Monday, June 14, 2004

In a nutshell.

  1. I don’t own an X-Box or PlayStation, but I’ve spent over two decades and thousands of dollars within the arcades of Chinatown and the Back Bay. I’ve paid too many dues to be rocked on anybody’s little game. Yeah, he’s my boy, but I’m quick to spank that tons-of-sh*t-talkin’, every-game-ever-made-havin’, excuse-about-the-control-not-workin’, ego…while eating his girl’s cooking and drinking his beer. No love….that’s how I do. Those Asian middle school kids never had any love for me.


  2. Nothin’ like a carnival in the ghetto. After seeing all of the people that will come out for the promise of a $20.00 – two dollar stuffed animal you start to realize Carnie Folk really aren’t all that strange. It looked like graffiti characters had come to life.


  3. There is this free local paper I pick up every week to keep up on what’s going on in the neighborhood. Didn’t I see these crackheads selling this paper for a buck a pop…. right next to the free newspaper box? And people were buying it! Damn, I’m in the wrong business.


  4. How did I go from being a part time project consultant to fulltime project leader? I guess I’m not good at ignoring dropped balls when they roll past my feet.


  5. At first I thought this movie about my neighborhood was gonna be garbage, but I was surprised to find out it wasn't half bad.

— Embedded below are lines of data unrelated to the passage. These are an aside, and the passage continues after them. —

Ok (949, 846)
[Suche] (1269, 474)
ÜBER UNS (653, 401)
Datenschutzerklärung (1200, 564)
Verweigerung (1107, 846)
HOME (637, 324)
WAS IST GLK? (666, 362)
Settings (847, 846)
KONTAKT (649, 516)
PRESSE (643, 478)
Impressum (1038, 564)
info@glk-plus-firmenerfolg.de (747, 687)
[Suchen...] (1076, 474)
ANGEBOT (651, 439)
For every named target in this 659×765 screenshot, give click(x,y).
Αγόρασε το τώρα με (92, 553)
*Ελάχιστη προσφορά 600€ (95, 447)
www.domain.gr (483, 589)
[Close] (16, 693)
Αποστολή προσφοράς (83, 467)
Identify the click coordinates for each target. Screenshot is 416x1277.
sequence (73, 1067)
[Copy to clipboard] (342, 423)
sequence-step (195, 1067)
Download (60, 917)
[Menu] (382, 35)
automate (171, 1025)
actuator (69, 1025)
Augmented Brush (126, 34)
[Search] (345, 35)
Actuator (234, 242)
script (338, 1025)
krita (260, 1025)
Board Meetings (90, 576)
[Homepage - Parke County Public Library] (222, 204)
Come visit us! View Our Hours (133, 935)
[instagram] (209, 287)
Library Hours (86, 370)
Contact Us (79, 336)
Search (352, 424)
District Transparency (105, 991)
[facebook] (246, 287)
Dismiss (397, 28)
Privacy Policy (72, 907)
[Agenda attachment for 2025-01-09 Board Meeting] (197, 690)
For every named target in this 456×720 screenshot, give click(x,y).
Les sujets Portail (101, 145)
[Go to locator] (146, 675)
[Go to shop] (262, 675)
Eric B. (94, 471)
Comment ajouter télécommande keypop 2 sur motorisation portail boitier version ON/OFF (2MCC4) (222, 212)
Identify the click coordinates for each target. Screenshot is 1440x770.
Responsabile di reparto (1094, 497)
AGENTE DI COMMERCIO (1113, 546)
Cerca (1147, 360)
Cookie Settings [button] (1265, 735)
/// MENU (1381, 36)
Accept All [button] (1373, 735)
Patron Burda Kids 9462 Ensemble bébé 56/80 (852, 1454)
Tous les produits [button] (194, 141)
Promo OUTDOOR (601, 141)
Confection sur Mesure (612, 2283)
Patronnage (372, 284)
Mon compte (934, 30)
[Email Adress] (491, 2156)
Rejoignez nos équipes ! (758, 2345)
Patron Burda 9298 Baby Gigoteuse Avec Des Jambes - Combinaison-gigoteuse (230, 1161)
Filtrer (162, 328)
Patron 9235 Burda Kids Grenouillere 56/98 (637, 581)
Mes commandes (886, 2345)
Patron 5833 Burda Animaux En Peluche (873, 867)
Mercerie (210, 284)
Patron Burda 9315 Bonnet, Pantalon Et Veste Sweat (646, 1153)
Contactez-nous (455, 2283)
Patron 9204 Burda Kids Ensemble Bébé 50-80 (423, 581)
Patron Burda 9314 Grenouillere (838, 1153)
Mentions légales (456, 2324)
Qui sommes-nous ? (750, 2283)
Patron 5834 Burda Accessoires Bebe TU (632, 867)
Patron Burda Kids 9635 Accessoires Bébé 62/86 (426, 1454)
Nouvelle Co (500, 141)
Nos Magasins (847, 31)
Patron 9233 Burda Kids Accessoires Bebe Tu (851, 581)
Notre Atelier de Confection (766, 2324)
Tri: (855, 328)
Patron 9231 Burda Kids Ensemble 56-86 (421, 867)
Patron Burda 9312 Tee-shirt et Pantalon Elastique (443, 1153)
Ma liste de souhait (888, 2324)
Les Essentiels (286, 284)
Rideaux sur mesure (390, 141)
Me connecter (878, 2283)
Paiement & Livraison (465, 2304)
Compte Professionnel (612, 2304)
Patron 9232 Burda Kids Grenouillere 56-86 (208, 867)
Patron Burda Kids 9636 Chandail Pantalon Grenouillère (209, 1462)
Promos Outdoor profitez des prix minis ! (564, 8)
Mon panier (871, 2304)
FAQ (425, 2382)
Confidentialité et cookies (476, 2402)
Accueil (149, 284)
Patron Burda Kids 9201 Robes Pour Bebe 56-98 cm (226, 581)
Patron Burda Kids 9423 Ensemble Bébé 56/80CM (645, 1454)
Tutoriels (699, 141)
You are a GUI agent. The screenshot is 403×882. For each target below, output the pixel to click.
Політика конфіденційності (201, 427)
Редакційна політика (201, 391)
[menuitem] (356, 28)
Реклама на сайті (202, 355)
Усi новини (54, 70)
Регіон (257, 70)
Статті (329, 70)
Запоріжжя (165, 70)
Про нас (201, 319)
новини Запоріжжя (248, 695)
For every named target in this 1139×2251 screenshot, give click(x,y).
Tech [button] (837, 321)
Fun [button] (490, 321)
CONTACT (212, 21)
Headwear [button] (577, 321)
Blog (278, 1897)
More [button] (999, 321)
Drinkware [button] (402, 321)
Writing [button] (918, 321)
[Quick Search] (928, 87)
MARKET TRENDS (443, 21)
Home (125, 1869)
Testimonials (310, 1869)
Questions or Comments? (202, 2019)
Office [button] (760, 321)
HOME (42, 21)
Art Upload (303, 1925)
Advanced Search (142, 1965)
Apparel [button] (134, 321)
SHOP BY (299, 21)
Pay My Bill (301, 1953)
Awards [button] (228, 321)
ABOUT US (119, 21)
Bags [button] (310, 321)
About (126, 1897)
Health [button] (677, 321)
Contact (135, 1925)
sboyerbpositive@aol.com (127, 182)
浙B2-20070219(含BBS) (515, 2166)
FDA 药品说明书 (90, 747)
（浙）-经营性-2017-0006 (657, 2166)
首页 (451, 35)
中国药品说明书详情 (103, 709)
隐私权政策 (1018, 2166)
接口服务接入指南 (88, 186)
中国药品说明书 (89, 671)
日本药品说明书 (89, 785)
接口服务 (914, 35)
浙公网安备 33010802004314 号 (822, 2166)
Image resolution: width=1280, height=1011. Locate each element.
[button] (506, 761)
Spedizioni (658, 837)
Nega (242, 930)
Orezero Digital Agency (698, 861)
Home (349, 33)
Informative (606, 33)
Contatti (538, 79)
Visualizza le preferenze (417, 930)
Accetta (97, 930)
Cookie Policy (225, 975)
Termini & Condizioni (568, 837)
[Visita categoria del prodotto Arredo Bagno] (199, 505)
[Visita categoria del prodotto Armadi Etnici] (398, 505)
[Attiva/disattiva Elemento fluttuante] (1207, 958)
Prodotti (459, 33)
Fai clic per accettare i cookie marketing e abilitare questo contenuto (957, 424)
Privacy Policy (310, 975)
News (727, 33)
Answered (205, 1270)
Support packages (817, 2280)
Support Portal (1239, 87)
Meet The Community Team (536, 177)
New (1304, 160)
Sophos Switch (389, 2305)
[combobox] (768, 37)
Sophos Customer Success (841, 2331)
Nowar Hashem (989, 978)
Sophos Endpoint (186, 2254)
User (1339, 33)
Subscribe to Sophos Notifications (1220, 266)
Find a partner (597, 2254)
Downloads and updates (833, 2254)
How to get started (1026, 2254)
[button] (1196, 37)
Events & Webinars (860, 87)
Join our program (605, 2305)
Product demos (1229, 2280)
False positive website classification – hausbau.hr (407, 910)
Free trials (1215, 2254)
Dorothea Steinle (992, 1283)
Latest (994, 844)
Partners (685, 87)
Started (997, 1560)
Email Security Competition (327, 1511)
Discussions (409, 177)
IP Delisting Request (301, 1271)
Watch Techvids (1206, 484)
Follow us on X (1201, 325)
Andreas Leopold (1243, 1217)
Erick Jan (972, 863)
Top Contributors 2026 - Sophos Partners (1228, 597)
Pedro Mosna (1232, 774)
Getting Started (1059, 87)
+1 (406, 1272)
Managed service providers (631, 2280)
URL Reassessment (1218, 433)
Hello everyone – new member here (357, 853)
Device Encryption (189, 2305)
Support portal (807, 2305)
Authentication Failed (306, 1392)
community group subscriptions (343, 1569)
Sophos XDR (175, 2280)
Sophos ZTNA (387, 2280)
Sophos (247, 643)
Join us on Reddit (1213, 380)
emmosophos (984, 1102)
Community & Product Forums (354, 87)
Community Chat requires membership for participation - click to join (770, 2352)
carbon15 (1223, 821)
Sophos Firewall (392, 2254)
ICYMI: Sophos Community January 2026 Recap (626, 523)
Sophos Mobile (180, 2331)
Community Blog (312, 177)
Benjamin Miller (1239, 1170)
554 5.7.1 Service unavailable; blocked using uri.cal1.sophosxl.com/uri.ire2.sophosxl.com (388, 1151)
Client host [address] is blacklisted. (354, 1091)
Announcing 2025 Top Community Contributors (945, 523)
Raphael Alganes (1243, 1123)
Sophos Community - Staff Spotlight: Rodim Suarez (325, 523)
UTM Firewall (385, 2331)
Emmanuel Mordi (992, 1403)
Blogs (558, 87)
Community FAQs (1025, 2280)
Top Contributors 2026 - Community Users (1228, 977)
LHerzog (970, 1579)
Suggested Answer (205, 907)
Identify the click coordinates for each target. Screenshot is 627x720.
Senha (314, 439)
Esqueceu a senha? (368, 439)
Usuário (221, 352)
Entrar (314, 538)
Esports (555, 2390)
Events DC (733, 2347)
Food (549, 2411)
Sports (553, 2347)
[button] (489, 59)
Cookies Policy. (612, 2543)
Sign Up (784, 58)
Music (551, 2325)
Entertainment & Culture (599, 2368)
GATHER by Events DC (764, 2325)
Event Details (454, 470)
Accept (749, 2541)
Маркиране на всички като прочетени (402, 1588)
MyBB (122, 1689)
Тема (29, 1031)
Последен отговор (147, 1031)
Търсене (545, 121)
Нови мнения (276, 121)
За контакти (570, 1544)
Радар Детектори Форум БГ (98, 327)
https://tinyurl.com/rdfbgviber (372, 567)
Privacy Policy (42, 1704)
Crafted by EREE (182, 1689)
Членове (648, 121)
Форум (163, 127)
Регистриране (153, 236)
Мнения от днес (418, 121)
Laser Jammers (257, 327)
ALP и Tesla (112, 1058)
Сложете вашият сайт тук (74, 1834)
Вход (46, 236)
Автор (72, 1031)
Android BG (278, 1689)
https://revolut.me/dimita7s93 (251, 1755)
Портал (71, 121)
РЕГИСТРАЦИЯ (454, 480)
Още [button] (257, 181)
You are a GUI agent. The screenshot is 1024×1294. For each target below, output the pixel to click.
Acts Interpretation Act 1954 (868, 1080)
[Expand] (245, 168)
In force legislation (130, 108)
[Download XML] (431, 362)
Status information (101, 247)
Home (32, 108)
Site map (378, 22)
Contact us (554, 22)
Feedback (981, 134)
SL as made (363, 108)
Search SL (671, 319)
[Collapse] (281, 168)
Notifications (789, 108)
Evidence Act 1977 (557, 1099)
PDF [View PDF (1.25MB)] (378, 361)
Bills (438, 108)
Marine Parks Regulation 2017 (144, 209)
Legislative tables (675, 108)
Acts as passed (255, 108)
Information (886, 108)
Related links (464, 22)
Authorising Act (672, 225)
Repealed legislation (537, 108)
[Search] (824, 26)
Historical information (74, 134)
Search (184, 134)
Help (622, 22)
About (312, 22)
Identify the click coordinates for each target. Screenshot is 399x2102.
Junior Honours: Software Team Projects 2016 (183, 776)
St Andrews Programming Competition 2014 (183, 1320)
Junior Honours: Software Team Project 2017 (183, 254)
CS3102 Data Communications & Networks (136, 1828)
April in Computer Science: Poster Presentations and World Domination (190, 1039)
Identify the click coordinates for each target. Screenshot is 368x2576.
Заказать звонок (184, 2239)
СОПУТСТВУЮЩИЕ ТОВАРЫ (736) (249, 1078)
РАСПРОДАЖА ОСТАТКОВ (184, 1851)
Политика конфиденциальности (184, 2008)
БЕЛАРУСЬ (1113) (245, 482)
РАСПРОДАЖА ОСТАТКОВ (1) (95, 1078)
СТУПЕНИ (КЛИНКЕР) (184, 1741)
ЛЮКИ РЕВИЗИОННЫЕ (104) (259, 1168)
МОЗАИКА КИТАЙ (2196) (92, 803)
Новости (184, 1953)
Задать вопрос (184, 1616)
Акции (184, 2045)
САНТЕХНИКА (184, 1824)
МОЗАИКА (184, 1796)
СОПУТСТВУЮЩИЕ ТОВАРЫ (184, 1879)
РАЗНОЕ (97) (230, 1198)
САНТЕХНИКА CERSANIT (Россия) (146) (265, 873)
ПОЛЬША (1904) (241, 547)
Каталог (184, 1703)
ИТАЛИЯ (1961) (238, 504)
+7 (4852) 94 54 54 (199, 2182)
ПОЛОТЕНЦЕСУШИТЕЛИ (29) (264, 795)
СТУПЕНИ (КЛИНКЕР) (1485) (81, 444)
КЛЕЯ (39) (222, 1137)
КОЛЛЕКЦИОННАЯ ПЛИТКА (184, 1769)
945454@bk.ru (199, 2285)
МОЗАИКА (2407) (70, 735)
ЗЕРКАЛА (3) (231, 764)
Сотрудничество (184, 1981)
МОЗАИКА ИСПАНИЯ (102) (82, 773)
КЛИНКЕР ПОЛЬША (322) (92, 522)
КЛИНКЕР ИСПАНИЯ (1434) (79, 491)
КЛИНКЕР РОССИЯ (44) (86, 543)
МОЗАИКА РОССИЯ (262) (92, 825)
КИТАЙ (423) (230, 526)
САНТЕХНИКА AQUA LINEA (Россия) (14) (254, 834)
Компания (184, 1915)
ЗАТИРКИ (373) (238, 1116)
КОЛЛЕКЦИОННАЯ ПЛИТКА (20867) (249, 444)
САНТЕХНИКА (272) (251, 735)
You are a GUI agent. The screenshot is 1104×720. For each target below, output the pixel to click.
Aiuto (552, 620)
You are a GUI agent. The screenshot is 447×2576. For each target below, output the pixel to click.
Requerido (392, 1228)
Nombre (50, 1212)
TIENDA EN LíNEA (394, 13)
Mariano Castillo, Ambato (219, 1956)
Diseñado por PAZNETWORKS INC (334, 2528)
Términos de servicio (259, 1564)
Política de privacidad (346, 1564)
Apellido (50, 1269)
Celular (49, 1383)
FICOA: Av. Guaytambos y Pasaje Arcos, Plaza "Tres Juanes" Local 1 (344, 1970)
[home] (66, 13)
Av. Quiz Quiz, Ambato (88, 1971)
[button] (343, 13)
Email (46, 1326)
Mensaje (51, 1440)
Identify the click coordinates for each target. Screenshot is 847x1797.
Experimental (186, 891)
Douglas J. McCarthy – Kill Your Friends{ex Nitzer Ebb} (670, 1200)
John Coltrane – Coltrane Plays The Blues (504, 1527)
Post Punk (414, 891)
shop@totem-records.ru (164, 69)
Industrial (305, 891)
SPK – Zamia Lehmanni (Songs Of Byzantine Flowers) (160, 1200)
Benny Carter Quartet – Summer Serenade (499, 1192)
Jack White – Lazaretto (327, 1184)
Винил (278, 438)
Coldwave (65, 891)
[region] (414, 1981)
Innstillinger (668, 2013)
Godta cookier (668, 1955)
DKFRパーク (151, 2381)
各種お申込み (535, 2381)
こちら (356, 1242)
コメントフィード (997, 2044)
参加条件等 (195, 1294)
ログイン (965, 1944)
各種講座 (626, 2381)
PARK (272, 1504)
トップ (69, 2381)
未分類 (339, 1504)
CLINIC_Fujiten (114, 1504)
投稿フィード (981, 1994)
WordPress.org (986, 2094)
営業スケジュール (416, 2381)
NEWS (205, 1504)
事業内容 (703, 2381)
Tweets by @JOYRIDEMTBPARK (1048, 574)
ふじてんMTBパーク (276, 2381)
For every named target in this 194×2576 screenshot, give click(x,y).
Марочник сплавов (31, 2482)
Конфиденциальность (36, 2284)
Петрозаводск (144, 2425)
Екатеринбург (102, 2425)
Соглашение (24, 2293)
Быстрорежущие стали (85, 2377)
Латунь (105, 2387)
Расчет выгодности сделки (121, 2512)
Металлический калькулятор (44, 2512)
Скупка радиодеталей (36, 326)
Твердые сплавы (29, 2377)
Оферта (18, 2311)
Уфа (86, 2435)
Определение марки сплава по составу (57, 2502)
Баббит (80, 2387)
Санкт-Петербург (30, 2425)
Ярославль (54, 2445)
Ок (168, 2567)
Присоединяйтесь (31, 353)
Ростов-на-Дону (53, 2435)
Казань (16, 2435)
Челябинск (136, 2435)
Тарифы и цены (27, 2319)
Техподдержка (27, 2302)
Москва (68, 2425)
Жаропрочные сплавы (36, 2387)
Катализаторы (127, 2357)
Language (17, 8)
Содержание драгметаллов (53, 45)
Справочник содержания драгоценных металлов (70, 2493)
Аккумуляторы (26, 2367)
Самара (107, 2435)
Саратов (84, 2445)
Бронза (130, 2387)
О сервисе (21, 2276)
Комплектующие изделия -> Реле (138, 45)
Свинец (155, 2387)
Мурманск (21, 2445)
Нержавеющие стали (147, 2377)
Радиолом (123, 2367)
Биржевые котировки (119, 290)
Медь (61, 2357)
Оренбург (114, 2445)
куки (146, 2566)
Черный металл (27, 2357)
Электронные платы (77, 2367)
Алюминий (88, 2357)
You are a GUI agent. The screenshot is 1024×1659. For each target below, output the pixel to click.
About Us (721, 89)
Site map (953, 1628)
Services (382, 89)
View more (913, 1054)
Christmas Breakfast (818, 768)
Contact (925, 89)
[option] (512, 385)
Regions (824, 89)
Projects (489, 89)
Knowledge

Not great, but not bad.


  6. Give me any prehistoric animal that's been found frozen in the Artic, some charcoal and a grill….and I can make it taste good.


  7. My legs have been killing me for about a month. Every morning I wake up with bruises as if someone had hit me with a hammer, but I can’t seem to identify how I’ve hurt them. Last week I decided to take a friend’s advice and limp my sorry @ss to the doctor.


  8. My primary care doctor mainly caters to the gay community. Every once and a while I’ll run into someone I know from college in her office and they’ll give me that look like, “Oh, my God….Chris….you?!!” Ummm…no, dog…..no.


  9. My doctor’s assistant giggled when I told her my fears of having blood clots or some sort of poisoning and having to get my money-makers amputated. Then she gave me a pack of ice and prescribed me regular over the counter Tylenol.


  10. This weekend while up on a ladder I was extending myself to paint the far corner of a wall and I realized that I had been pressing my legs up against the metal steps of the ladder to stabilize myself. I had been doing this for months.